**WHAT YOU SHOULD DO:** In the commit description, rewrite the stretch from "The new version" through "method to select.", changing "Protobuf" to "Protocol Buffers".

**EXCERPTED TEXT:**
────

Modified Czar to allow pulling result files from workers

The new version of the result merger at Czar would dynamically determine which protocol should be used for pulling results from workers: SSI stream, a file read via the XROOTD file protocol, or a file read via the HTTP protocol. In case of the last two options, the merger would also also utomatically tell a worker to delete the result file upon completion of the merge (including the unsuccessful ones). A choice of the delivery method is based on the optional fileds in the Protobuf messages received from workers. It's up to the workers to decide on what method to select.
lsst · Jul 7, 2023 · 62238ca · 62238ca
1 parent 3b0efd4
commit 62238ca
Show file tree

Hide file tree

Showing 2 changed files with 287 additions and 3 deletions.
diff --git a/src/ccontrol/CMakeLists.txt b/src/ccontrol/CMakeLists.txt
@@ -3,6 +3,7 @@ add_dependencies(ccontrol proto)
 
 target_include_directories(ccontrol PRIVATE
     ${ANTLR4_INCLUDE_DIR}
+    ${XROOTD_INCLUDE_DIRS}
 )
 
 target_sources(ccontrol PRIVATE
@@ -28,8 +29,10 @@ target_link_libraries(ccontrol PUBLIC
     boost_regex
     log
     parser
+    replica
     sphgeom
     xrdreq
+    XrdCl
 )

────

**RECORDS SUPPLIED:**
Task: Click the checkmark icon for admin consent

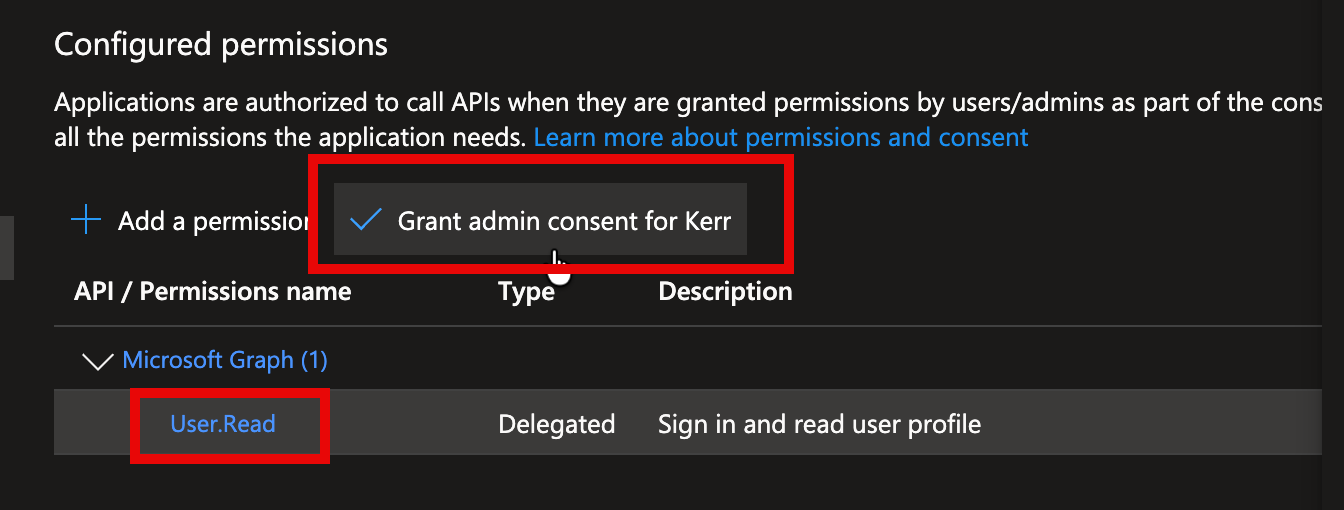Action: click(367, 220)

────

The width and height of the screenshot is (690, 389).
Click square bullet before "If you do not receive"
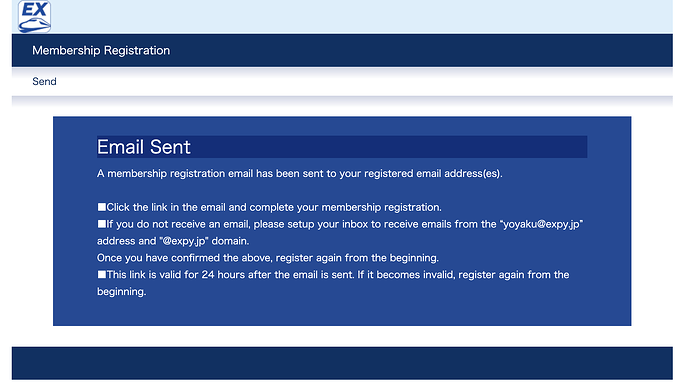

────

**FULL OUTPUT:**
The new version of the result merger at Czar would dynamically determine which protocol should be used for pulling results from workers: SSI stream, a file read via the XROOTD file protocol, or a file read via the HTTP protocol. In case of the last two options, the merger would also also utomatically tell a worker to delete the result file upon completion of the merge (including the unsuccessful ones). A choice of the delivery method is based on the optional fileds in the Protocol Buffers messages received from workers. It's up to the workers to decide on what method to select.